FDA Has Approved Afinitor for Rare SEGA Brain Tumors

Advertisement

This past Friday, the U.S. Food and Drug Administration approved the cancer drug Afinitor (everolimus) to treat patients with subependymal giant cell astrocytoma (SEGA) who can not be treated with surgery.

SEGA is associated with tuberous sclerosis complex (TSC), a rare genetic disorder. SEGAs are considered a major diagnostic feature of TS. These slow growing tumors are seen in 6% to 9% of TSC patients.

TSC causes benign (non-cancerous) tumors to grow in the brain and in other parts of the body including the eyes, lungs, liver, heart, skin and kidneys. TSC occurs as a result of genetic mutations that lead to the development of tumors and results in a variety of possible symptoms including learning and developmental disabilities, skin abnormalities, seizures, and lung and kidney disease.

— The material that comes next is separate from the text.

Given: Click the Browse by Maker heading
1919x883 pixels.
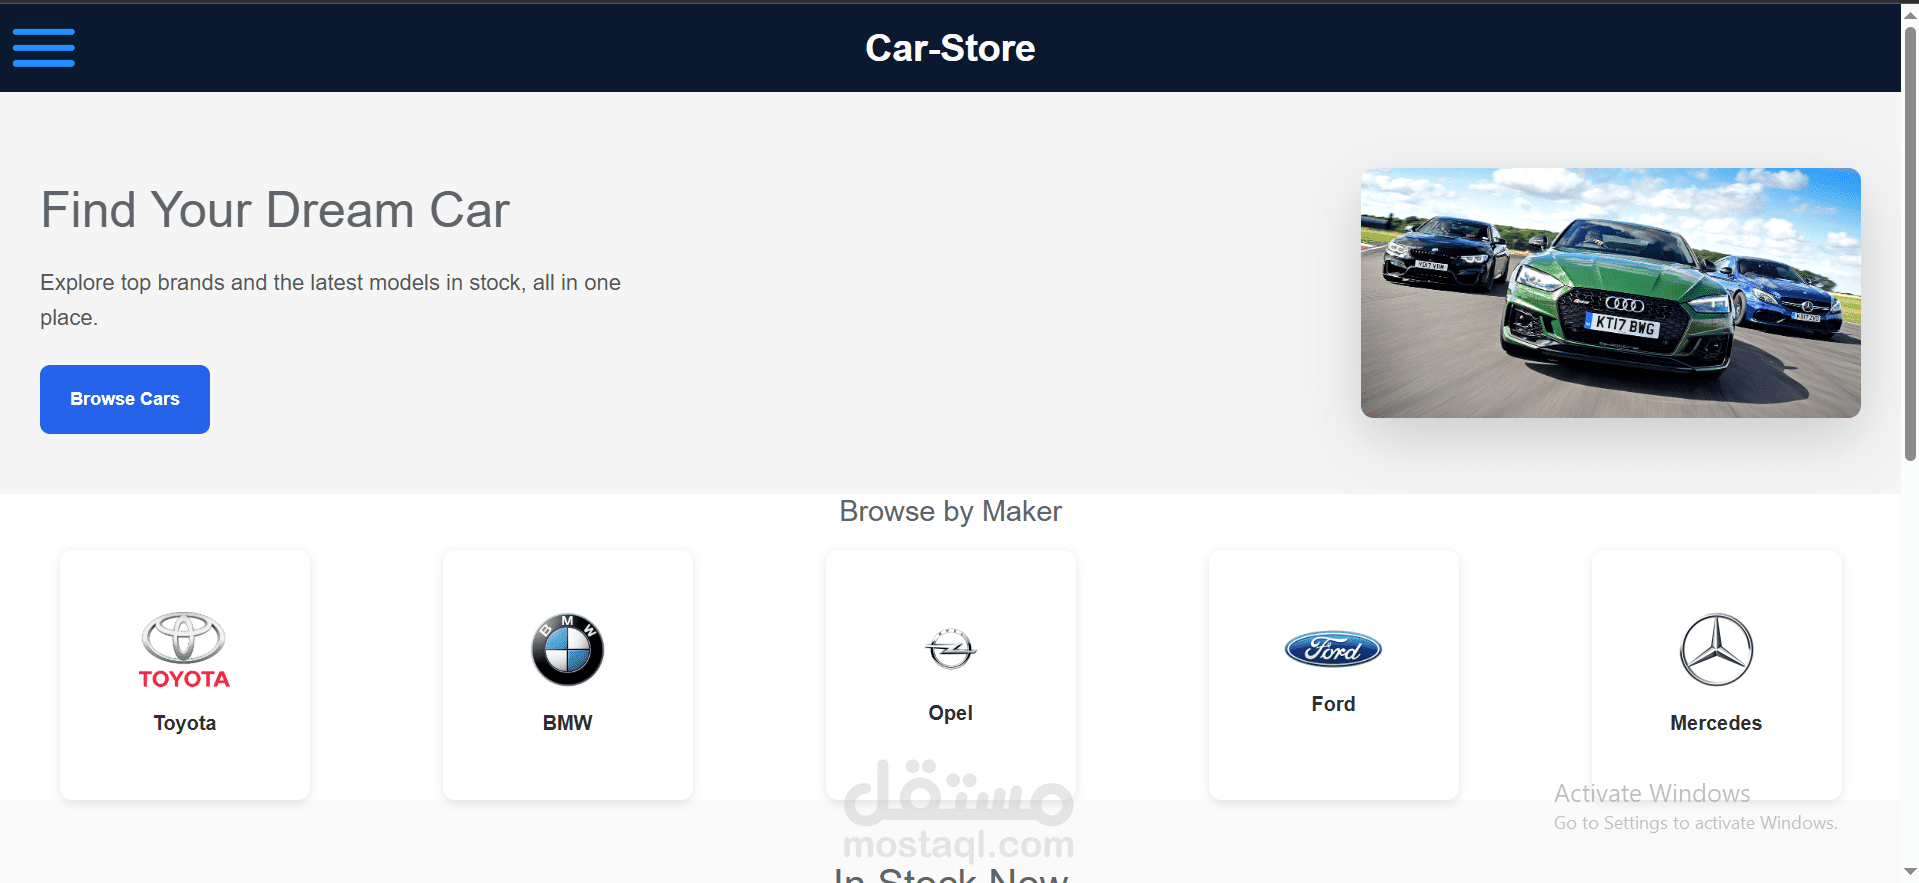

Current estimates place TSC-affected births at one in 6,000. Nearly 1 million people worldwide are known to have TSC, with approximately 50,000 in the United States.

Three types of brain tumors are associated with TSC: cortical tubers, which generally form on the surface of the brain; subependymal nodules, which form in the walls of the ventricles (the fluid-filled cavities of the brain); and giant-cell astrocytomas, a type of tumor that can block the flow of fluids within the brain.

There is currently no cure for TSC. Antiepileptic drugs may be used to control seizures. Surgery, including dermabrasion and laser treatment, may be useful for treatment of skin lesions. Surgery can be used to remove some of the brain tumors. The FDA approval of Afinitor adds another option for the SEGAs that can not be treated with surgery.

Advertisement

“Patients with this disease currently have limited treatment options beyond surgical intervention,” said Richard Pazdur, M.D., director of the Office of Oncology Drug Products in the FDA’s Center for Drug Evaluation and Research “It is important for research to continue in rare diseases where patients have few or no existing drug treatment options.”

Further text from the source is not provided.